251. (1) S’il constate que l’employeur n’a pas versé à l’employé le salaire ou une autre indemnité auxquels celui-ci a droit sous le régime

de cette partie, l’inspecteur peut déterminer lui-même

la différence entre le montant exigible et celui qui a été effectivement versé.

251. (1) Where an inspector finds that an employer has failed to pay an employee any

wages or other amounts to which the employee

is entitled under this Part, the inspector may determine

the difference between the wages or other amounts actually paid to the employee

under this Part and the wages or other amounts to which the employee is entitled under this

Part.

[mes soulignés]

 

 

[22]           De plus, le paragraphe 251.1(1) du CCT prévoit que :

251.1 (1) L’inspecteur qui constate que l’employeur n’a pas versé à l’employé le salaire

ou une autre indemnité auxquels celui-ci a droit

sous le régime de la présente partie peut ordonner

par écrit à l’employeur ou, sous réserve de l’article 251.18, à un administrateur d’une personne

morale visé à cet article de verser le salaire ou l’indemnité en question; il est alors tenu

de faire parvenir une copie de l’ordre de paiement à l’employé à la dernière adresse

connue de celui-ci.

 

251.1 (1) Where an inspector finds that an employer has not paid an employee wages or

other amounts to which the employee is entitled under this Part, the inspector may issue a written payment order to the employer, or, subject to section 251.18, to a director of a corporation referred to in that section, ordering the employer

or director to pay the amount in question, and the inspector shall send a copy of any such

payment order to the employee at the employee’s latest known address.

[mes soulignés]

 

 

[23]           Enfin, l’article 251.18 du CCT prévoit que :

251.18 Les administrateurs d’une personne morale sont, jusqu’à concurrence d’une somme équivalant à six mois de salaire, solidairement responsables du salaire et des autres indemnités auxquels l’employé a droit sous le régime de la présente partie, dans la mesure où la créance de l’employé a pris naissance au cours de leur mandat et à la condition que le recouvrement de la créance auprès de la personne morale soit impossible ou peu probable.

 

251.18 Directors of a corporation are jointly and severally liable for wages and other amounts to which an employee is entitled under this Part, to a maximum amount equivalent to six months’ wages, to the extent that

 

 

(a) the entitlement arose during the particular director’s incumbency; and

 

 

(b) recovery of the amount from the corporation is impossible or unlikely.

[mes soulignés]

 

 

[24]           La seule définition du terme « salaire » figure à l’article 166 de la Partie III du CCT – Durée normale du travail, salaire, congés et jours fériés, et « [s]’entend notamment de toute forme de rémunération reçue pour prix d’un travail, à l’exclusion des pourboires et autres gratifications », tandis que le CCT ne contient aucune définition du terme « indemnité ». Contrairement à ce que prétend le demandeur, rien dans le CCT n’indique que le rôle de l’arbitre se limite à déterminer les sommes que l’employeur, et lui seul, n’a pas versé à son employé. La prétention du demandeur selon laquelle toute somme versée par un tiers (syndic ou PPS) à l’employé ayant une créance salariale ne doit pas être prise en compte par l’inspecteur ou l’arbitre, m’apparaît contraire à la lettre et à l’esprit du CCT.

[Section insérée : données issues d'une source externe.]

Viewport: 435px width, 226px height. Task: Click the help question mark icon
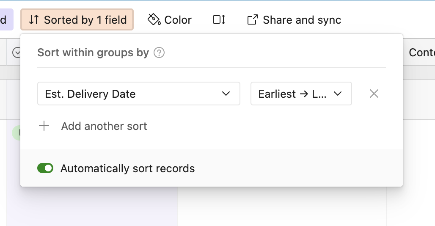[159, 53]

[25]           Les administrateurs font valoir que la position du demandeur est illogique. Ils soulignent que les montants remboursés par le PPS et les montants dûs en vertu du CCT ont été calculés par les inspecteurs en prenant comme source les mêmes données que celles utilisées par les syndics. À preuve, les inspecteurs ont déjà déduit des ordres de paiement le montant de la super priorité (maximum 2 000 $) qui est inclus dans le montant de salaire admissible du PPS (maximum 3 000 $ plus un montant d’indexation). Un des inspecteurs a également déduit les dividendes reçus du syndic par certains employés et dans l’autre dossier, l’appel a été accueilli sur ce point. Cela montre bien que les inspecteurs eux-mêmes interprètent et appliquent les dispositions du CCT en déduisant du « salaire ou une autre indemnité » certaines sommes reçues par les employés en vertu de la Loi sur la faillite et de la Loi sur le PPS. C’est logique. Je suis d’accord avec les administrateurs que la différence devait également être déduite.

[26]           Bien que les arbitres Abramowitz et Lafrance n’étaient pas liés, ni obligés de suivre la décision d’un autre collègue, il leur était loisible de s’appuyer sur le raisonnement de l’arbitre Garden dans l’affaire Schneider, qui m’apparaît non seulement raisonnable mais convaincant en l’espèce :

The question I must firstly answer is whether s. 251(1) authorizes an inspector to offset a payment from WEPPA against the "wages or other amounts" which an employer has failed to pay. I note that in this case the Inspector did take the WEPPA payments into account in her preliminary calculations but not in her revised calculations which resulted in the payment orders. The wording of s. 251(1) does not appear restricted to payments made only by the employer but rather includes "wages or other amounts actually paid to the employee (emphasis added) under this Part" and arguably therefor may include payments made to employees by third parties such as WEPPA.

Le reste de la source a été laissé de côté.